Saved data entries
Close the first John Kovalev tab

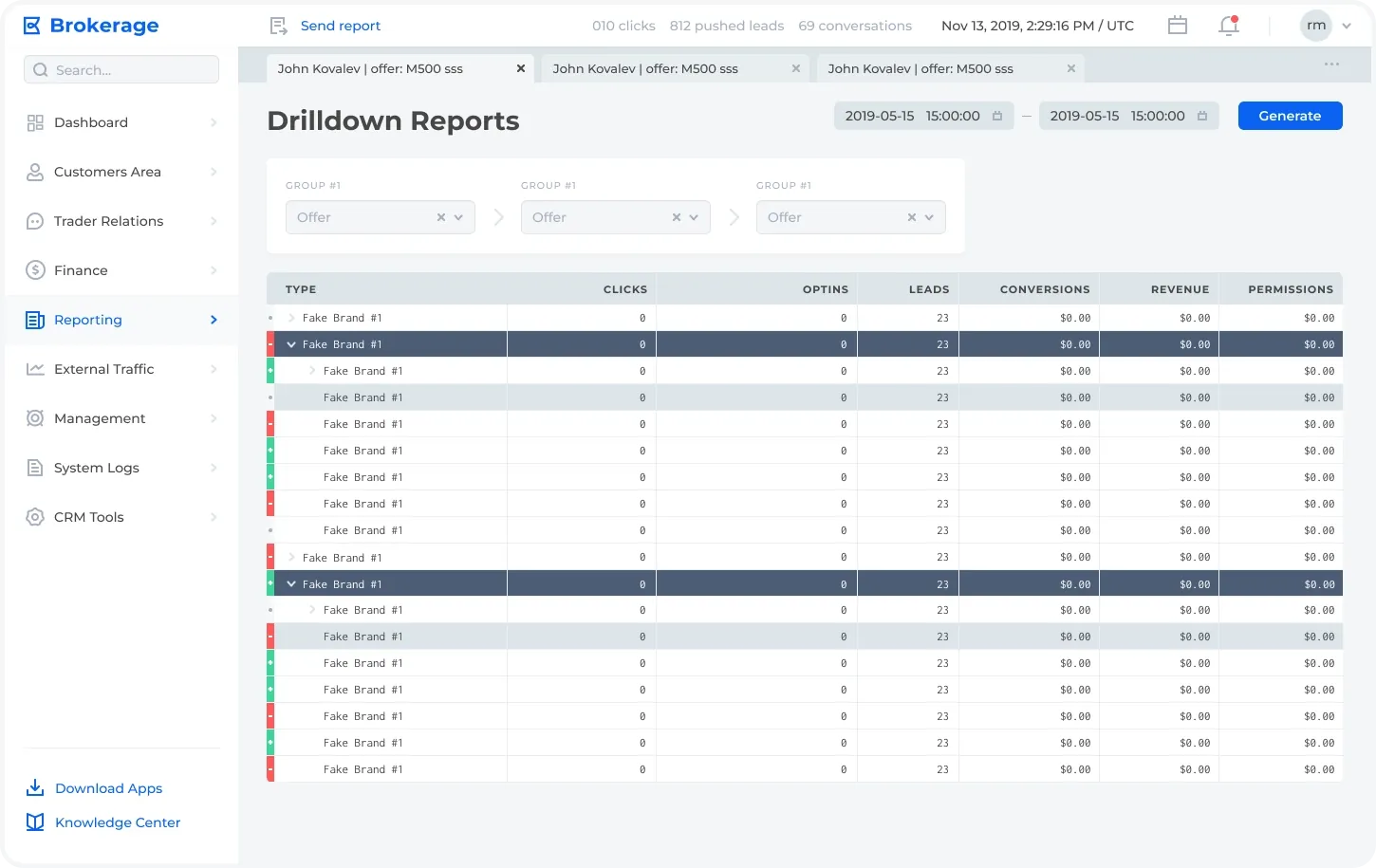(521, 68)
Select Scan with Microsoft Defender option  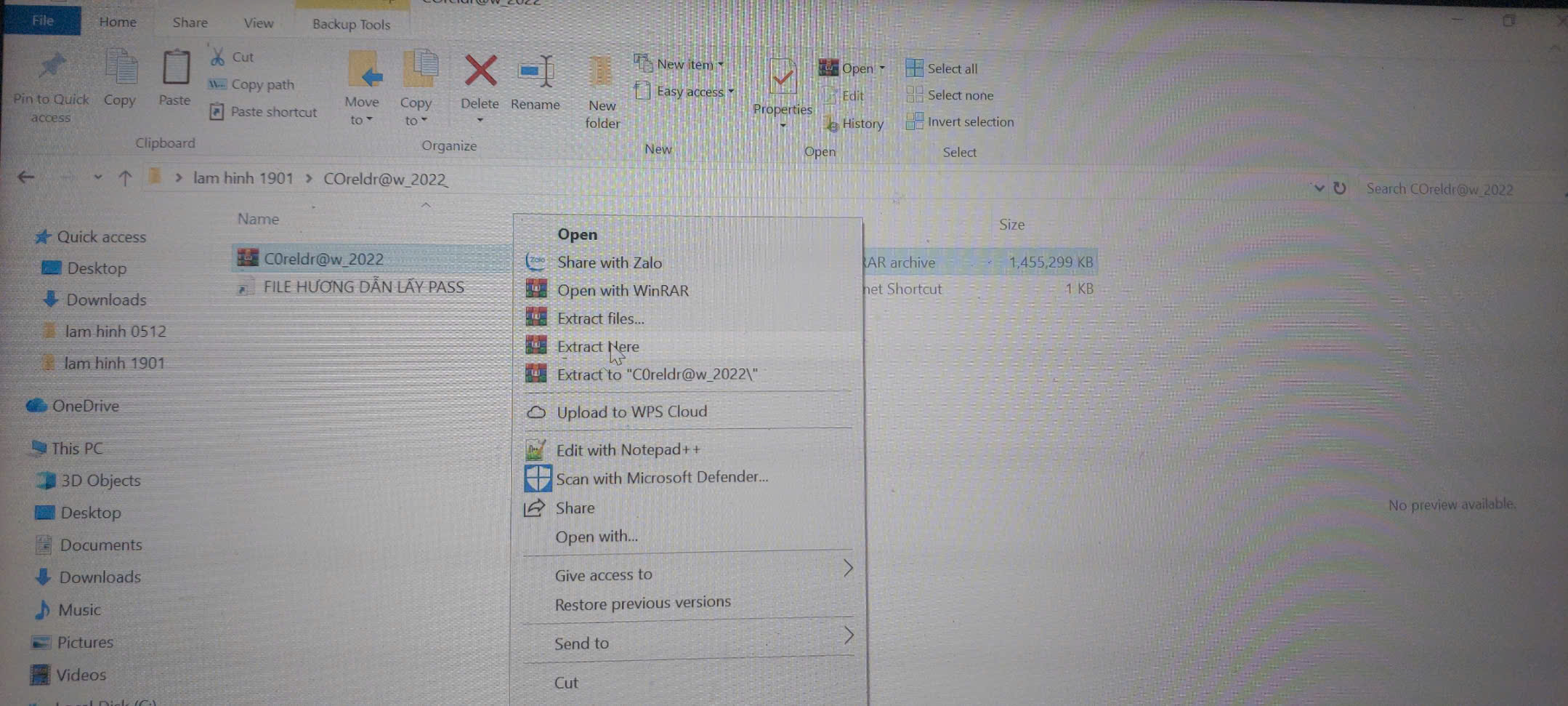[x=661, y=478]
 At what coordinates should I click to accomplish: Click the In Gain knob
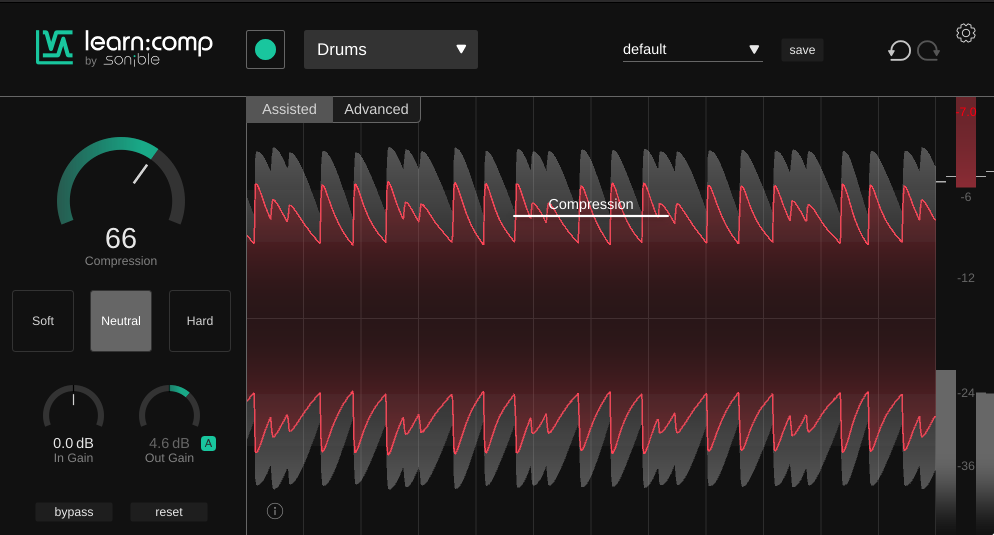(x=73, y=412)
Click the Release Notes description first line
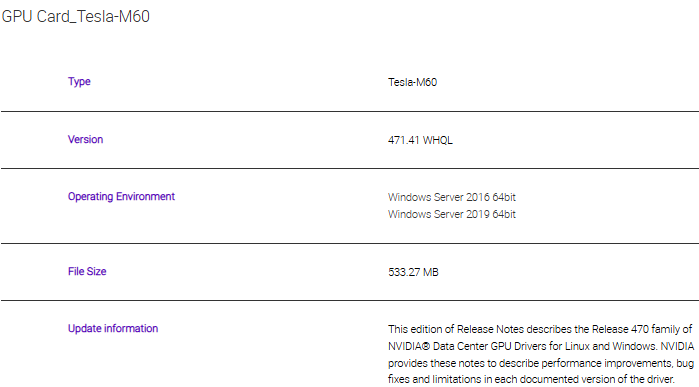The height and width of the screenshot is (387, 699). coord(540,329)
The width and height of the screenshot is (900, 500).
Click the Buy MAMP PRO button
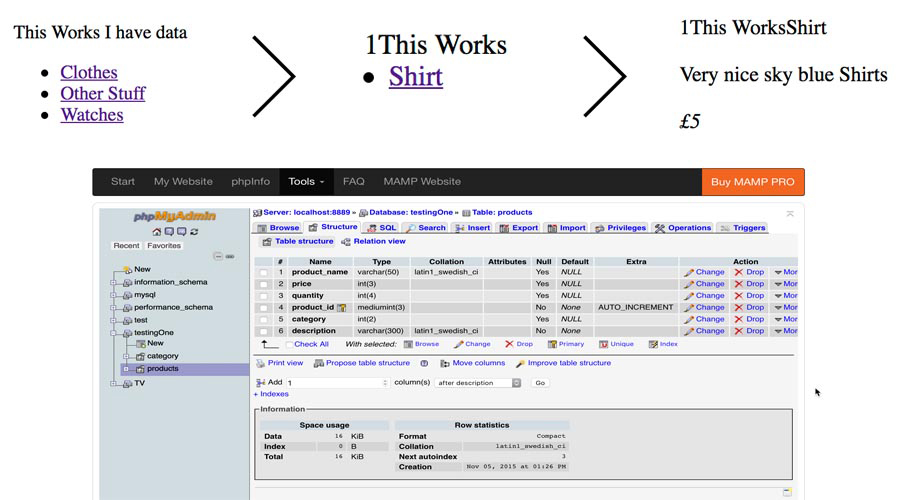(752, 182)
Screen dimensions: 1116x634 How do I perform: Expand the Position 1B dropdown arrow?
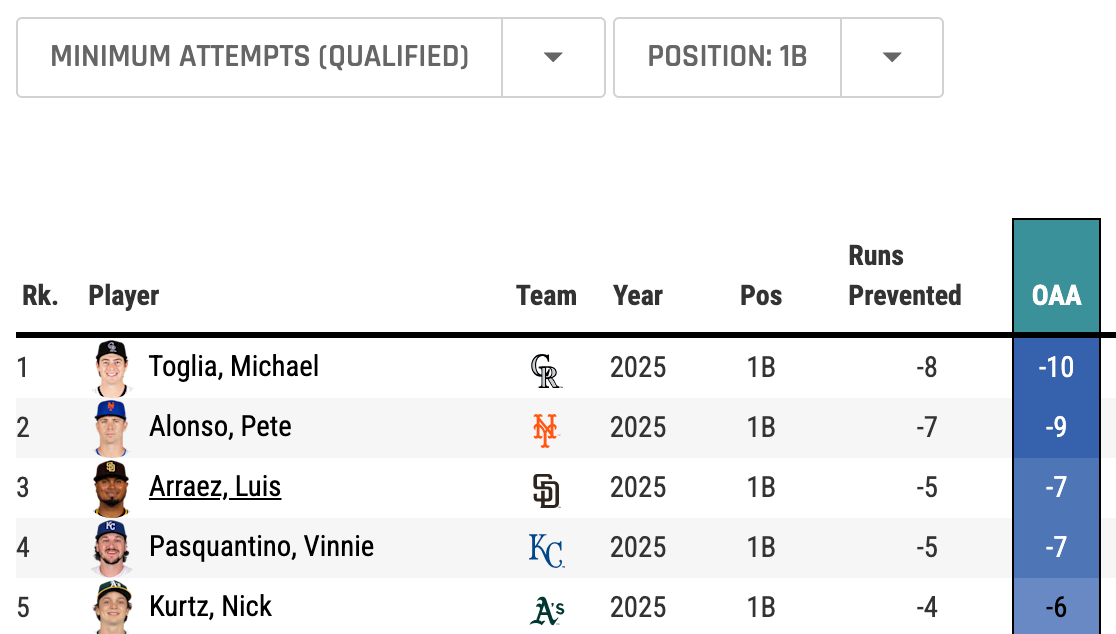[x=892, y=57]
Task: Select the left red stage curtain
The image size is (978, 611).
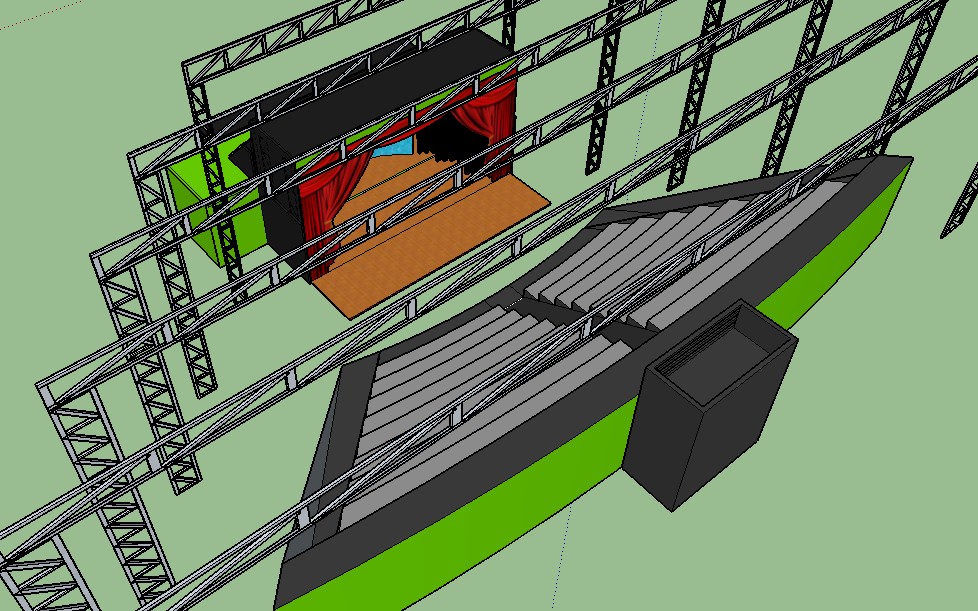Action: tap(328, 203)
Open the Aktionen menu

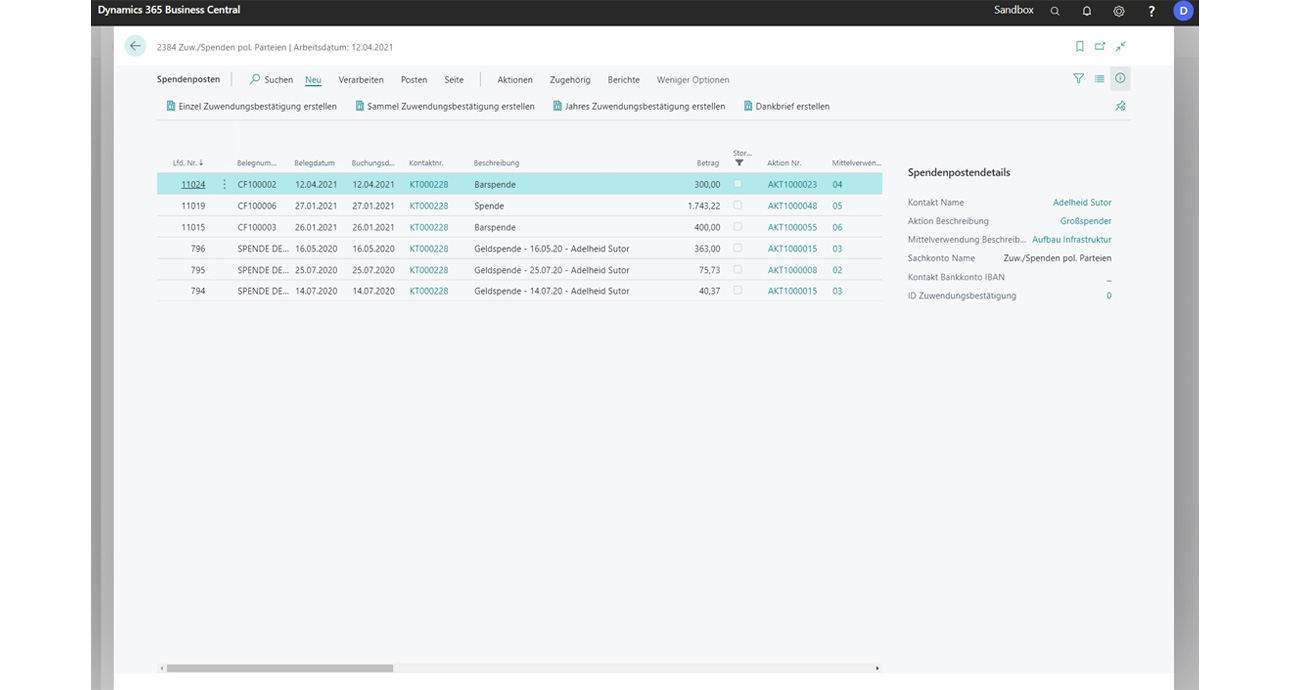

▸ Assignment
Copy exactly the lines that run from the one containing "Task: Select the left red stage curtain" to the last line of the records, both included, and leave out every picture.

▸ Output of the task
Task: Select the left red stage curtain
The image size is (978, 611).
Action: tap(328, 203)
Open the Aktionen menu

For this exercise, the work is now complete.